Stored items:
____________________

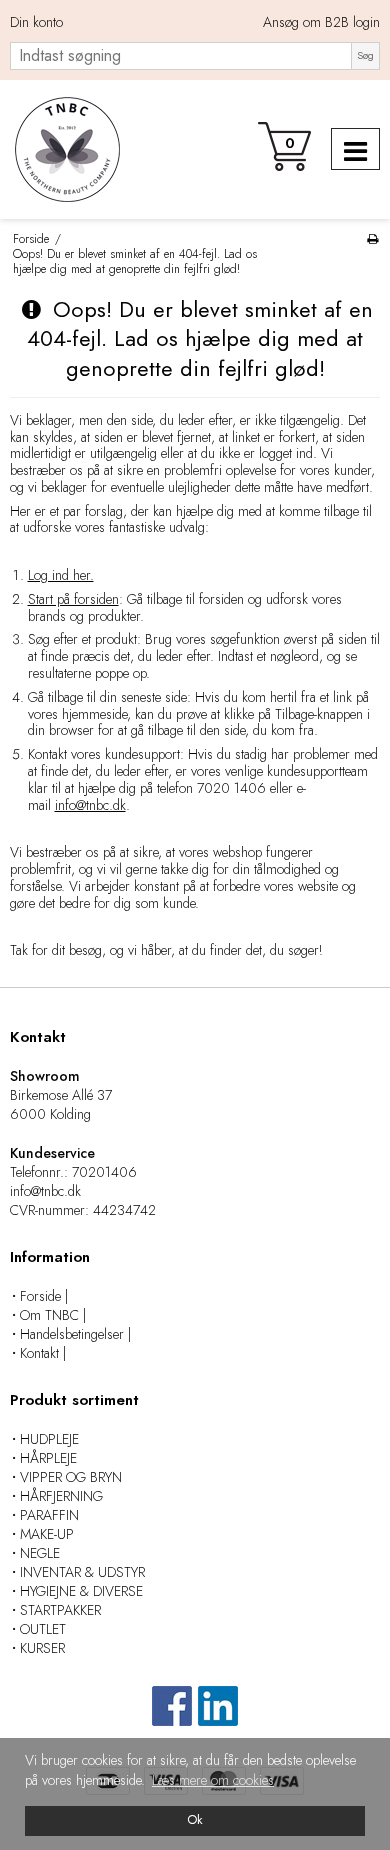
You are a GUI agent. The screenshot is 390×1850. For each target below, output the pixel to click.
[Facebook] (172, 1715)
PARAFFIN (49, 1515)
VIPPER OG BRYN (71, 1477)
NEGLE (40, 1553)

____________________

### INSTRUCTIONS FOR THE TASK
Leave out the images and repeat the rest of the data word for word.

### EXERCISE RESPONSE
You are a GUI agent. The screenshot is 390×1850. For each target below, output the pixel to click.
[Facebook] (172, 1715)
PARAFFIN (49, 1515)
VIPPER OG BRYN (71, 1477)
NEGLE (40, 1553)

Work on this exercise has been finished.